Retailers Capitalize on Prime Day
US online sales during the two-day Amazon Prime Day shopping event jumped 8.5% from last year to nearly $12 billion, as inflation-hit Americans pounced on discounted essentials and electronics, according to Adobe's Digital Economy Index. Amazon said the two-day shopping event, held July 12 and 13, was the biggest ever globally, with members of the Prime loyalty program purchasing more than 300 million items, or 100,000 products a minute. Soaring prices of everything from food to clothes spurred consumers to take advantage of deep discounts from Ace Hardware, Walmart, Target, Best Buy, Kohls and other large retailers that piggy-backed on the Prime Day buying frenzy. In addition, retailers are also giving big discounts to get rid of the excess inventory they are sitting on after they went on buying sprees during the pandemic-supply-chain crisis to cater to shoppers flush with cash from last year's stimulus checks.
A New LEAF Fights Global Warming
Amazon, Walmart and Unilever are behind LEAF, a forest-focused carbon offset program launched in 2021. The goal is to limit deforestation and offset the carbon emissions operating their retail and distribution centers and supply chains produce. LEAF, which is directed by forest nonprofit Emergent, received a $1 billion initial investment and has also drawn financial support to date from three governments, the US, the U.K. and Norway, along with more than 20 global corporations from a range of sectors and industries.
Carbon credit or offset markets were designed with good intentions of trying to suppress the global total of emissions that are driving up damaging global warming. Using these voluntary markets, lesser-polluters could sell their carbon allowances to greater-polluters, or companies might pledge to save carbon-trapping forests to offset their own manufacturing pollution, for instance. Lack of cohesion has been a stumbling block and drawn criticism from environmental groups.
LEAF believes it can become one of the largest ever public/private efforts to end deforestation via carbon offset efforts, thanks to the backing of corporate and government partners. The world lost nearly 4 million hectares of primary tropical forest in 2021 alone, an area roughly the size of Switzerland. Ending tropical and subtropical forest loss is a crucial part of meeting global climate, biodiversity and sustainable development goals.

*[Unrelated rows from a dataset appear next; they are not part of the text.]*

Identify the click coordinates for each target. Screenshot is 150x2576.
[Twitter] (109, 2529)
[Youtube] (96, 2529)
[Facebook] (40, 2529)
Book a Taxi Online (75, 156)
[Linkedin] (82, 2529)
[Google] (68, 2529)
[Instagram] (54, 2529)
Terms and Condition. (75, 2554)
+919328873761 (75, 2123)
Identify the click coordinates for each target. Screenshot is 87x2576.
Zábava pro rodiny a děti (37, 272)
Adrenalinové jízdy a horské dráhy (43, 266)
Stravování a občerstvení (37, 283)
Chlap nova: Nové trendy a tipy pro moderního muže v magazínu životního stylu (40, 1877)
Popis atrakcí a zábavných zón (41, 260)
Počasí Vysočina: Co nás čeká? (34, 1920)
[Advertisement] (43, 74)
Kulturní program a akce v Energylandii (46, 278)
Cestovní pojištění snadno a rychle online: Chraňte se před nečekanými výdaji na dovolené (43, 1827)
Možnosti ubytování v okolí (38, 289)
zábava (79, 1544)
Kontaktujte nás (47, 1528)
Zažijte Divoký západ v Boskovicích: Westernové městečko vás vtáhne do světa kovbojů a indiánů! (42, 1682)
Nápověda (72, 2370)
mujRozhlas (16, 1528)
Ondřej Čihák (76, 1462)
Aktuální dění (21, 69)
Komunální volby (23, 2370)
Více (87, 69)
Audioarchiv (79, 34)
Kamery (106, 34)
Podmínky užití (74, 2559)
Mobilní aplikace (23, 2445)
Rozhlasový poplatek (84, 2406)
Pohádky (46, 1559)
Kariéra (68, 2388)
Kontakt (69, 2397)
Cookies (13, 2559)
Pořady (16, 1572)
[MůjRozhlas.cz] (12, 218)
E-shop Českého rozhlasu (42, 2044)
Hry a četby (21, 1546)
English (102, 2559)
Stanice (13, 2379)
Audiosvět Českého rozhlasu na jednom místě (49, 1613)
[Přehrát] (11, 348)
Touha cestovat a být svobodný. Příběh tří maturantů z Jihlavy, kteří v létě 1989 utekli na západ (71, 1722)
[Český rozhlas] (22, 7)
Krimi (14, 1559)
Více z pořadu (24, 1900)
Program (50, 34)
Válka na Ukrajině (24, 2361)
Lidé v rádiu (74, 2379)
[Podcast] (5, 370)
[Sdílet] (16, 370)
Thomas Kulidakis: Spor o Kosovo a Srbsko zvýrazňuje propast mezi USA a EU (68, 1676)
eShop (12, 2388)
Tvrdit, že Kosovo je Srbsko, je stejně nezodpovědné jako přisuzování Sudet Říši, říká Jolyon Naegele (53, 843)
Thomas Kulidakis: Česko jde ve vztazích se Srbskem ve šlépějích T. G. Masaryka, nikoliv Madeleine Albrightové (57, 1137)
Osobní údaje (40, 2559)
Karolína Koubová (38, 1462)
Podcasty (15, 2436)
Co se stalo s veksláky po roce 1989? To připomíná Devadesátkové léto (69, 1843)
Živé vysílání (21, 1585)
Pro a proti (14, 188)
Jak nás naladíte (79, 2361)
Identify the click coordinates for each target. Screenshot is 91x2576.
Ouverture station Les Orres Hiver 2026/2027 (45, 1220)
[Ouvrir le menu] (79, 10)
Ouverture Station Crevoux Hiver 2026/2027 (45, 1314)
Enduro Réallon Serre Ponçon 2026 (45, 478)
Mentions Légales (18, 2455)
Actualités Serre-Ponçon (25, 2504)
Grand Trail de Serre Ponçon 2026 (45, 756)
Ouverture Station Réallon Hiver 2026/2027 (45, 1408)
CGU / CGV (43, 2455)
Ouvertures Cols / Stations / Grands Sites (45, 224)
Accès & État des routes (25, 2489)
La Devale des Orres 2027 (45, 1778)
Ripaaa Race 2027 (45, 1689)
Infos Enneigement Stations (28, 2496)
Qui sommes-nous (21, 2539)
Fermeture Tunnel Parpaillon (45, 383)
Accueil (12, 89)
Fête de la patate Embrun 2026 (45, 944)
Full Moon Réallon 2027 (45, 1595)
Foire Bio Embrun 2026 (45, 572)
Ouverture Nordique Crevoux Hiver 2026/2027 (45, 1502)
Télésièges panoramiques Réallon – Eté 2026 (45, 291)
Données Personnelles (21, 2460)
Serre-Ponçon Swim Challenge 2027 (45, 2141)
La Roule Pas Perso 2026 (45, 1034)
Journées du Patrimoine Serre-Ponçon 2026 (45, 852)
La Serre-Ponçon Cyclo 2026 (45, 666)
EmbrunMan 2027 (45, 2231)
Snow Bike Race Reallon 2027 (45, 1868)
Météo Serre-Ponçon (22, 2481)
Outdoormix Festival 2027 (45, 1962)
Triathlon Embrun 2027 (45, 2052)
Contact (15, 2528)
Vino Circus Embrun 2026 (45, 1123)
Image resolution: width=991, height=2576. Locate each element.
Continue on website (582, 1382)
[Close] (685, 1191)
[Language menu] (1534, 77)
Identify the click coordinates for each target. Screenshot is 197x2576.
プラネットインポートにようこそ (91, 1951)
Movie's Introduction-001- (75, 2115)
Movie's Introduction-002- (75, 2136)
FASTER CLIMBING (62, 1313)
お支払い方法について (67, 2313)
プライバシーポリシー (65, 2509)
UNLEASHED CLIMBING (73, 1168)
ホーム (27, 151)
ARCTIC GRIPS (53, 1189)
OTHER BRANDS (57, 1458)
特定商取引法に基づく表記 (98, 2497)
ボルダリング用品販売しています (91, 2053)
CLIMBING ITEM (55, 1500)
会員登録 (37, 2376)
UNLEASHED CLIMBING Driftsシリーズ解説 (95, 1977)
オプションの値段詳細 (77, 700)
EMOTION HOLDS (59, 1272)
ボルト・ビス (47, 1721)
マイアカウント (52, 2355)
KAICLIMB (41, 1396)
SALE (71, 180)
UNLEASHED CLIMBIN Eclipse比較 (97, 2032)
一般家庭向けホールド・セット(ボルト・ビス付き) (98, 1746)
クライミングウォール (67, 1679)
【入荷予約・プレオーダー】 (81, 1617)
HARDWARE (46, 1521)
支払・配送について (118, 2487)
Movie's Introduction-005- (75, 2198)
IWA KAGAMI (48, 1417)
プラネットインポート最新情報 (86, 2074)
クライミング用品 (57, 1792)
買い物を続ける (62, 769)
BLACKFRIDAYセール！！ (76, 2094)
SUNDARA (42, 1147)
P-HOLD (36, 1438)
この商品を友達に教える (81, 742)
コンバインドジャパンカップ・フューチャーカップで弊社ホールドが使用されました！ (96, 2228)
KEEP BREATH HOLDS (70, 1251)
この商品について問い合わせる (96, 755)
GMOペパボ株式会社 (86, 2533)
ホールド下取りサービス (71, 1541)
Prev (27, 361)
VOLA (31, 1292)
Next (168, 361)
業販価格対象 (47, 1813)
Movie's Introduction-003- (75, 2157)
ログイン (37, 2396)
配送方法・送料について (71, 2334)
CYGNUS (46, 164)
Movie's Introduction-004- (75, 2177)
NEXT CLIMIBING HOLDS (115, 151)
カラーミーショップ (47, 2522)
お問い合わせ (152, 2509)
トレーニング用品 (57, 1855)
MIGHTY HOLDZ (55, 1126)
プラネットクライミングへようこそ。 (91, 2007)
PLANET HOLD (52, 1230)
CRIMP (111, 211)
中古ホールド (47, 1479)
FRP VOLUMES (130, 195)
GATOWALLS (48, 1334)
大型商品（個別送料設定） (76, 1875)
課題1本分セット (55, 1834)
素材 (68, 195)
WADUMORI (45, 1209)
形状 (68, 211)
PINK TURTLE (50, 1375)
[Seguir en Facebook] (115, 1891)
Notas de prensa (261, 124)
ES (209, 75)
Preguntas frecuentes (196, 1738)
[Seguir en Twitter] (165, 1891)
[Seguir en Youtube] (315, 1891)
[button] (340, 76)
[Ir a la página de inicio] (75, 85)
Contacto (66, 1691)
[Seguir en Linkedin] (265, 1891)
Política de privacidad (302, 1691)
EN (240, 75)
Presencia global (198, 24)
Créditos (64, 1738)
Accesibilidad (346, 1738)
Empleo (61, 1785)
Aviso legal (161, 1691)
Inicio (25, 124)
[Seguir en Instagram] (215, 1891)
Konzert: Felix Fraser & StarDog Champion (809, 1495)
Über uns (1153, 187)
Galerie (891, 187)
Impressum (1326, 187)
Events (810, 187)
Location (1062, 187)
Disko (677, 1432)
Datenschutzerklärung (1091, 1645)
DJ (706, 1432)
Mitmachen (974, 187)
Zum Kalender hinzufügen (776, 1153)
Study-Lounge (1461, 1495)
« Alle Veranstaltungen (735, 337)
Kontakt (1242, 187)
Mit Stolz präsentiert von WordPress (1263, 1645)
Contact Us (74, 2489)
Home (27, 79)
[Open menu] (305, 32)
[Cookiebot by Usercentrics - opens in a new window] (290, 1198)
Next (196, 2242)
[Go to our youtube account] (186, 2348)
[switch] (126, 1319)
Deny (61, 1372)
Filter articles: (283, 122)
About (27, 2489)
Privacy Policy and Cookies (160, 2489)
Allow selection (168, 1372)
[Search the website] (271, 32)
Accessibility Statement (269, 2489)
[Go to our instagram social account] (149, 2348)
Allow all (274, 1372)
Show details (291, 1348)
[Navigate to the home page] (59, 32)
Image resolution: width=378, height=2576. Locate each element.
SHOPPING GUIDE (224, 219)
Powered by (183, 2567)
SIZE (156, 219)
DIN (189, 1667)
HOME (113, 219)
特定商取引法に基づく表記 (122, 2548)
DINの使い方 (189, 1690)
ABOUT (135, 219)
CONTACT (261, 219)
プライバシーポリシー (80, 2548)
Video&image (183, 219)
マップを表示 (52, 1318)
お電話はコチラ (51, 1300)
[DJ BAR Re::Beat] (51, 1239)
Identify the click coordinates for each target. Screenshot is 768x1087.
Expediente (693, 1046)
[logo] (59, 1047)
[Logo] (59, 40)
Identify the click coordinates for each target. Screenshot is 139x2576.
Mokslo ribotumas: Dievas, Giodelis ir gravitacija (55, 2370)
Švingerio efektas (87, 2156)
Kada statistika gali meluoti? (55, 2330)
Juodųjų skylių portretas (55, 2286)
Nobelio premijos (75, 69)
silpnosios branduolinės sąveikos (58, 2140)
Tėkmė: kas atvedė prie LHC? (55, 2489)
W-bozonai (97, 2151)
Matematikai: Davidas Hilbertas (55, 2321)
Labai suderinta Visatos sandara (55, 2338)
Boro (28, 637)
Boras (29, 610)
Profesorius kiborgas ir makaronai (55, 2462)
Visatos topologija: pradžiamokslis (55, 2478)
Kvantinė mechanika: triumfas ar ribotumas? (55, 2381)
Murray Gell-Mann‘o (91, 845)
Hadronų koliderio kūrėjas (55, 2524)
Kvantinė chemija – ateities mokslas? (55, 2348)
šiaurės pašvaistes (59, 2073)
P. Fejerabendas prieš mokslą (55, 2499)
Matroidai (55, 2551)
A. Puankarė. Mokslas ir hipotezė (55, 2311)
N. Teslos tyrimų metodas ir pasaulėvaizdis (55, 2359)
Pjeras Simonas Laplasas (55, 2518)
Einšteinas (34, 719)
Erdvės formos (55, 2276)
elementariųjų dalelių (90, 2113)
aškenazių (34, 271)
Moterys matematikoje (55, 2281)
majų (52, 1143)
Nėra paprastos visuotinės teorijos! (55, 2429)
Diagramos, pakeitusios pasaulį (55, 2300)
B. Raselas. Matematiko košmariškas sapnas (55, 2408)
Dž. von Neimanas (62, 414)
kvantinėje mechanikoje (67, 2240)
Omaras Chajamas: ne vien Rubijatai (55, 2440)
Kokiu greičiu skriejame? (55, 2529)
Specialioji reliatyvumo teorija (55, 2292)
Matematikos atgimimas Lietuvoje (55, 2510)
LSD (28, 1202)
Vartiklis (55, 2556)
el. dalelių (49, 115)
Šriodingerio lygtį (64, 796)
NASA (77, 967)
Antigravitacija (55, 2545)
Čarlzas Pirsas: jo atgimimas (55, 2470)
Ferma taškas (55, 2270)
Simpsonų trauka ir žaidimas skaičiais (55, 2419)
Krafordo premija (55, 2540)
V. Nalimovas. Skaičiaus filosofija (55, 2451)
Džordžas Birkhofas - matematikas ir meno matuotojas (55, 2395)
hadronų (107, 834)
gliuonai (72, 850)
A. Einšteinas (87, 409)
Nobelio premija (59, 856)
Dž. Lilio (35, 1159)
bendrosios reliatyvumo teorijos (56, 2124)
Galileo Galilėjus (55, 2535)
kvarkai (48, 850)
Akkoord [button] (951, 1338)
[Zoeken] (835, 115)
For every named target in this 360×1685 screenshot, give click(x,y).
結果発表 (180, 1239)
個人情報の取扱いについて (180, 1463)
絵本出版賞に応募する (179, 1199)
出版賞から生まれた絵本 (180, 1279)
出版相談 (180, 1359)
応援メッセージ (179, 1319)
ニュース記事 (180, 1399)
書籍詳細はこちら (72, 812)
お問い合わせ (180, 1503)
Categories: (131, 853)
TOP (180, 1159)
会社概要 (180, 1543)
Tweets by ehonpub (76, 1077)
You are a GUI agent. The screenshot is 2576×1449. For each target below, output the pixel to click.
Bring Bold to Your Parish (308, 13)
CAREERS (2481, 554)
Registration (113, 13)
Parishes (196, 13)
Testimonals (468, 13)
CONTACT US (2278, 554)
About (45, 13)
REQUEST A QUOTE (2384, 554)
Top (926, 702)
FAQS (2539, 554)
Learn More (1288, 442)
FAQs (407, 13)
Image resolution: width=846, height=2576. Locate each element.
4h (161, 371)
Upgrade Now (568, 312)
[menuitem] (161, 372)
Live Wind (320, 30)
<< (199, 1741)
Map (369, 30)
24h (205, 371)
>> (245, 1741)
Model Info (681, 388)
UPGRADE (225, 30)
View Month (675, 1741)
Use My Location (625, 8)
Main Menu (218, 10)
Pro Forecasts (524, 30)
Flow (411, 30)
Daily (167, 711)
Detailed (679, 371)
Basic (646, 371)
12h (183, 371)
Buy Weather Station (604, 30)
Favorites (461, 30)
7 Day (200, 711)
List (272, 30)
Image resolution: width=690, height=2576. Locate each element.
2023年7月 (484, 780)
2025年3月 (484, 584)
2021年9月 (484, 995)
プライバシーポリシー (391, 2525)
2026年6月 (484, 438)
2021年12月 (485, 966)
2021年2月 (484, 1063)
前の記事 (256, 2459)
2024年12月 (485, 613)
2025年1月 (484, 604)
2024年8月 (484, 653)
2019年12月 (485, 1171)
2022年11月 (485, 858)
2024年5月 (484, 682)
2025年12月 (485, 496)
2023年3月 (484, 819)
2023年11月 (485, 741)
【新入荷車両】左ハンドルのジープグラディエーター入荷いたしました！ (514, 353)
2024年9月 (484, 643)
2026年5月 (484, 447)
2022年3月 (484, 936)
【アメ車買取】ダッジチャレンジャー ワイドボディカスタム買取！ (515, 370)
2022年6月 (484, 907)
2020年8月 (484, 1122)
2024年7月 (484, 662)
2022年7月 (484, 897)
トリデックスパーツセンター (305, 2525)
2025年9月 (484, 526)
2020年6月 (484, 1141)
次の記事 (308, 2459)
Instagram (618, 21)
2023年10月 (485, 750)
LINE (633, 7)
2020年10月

Reducing emissions also creates a protective gap that will play a role in stopping the spread of viral disease, including COVID-19, according to the World Health Organization. Maintaining forests helps absorb emissions and keeps a vital dividing line between manmade development and the natural world.
Video Games Can Be Good for Business
There is an ever-growing body of work showing that playing video games teaches valuable skills and can help people work better together, according to Work Place magazine. Gameplay often mirrors the kinds of interactions that help people work better together in the first place, like pursuing mutual goals, allocating shared resources, negotiating task ownership, and collaborating to solve problems. A Brigham Young University study of 80 newly formed teams found that groups that played video games together for just 45 minutes were 20% more productive than those that engaged in more traditional team-building exercises. Notably, this was true for novices and avid players alike.
Workplace gaming also offers significant community-building value. It’s been shown that positive experiences with coworkers are good for morale and that strong interpersonal connections are an important ingredient for more effective teamwork. Game scenarios often mimic common team structures where individuals each play a unique role in achieving a common goal. The article goes on to note that game-playing is also good for developing individual skills such as decision making as well as improving reaction times and other skills needed to be a successful player.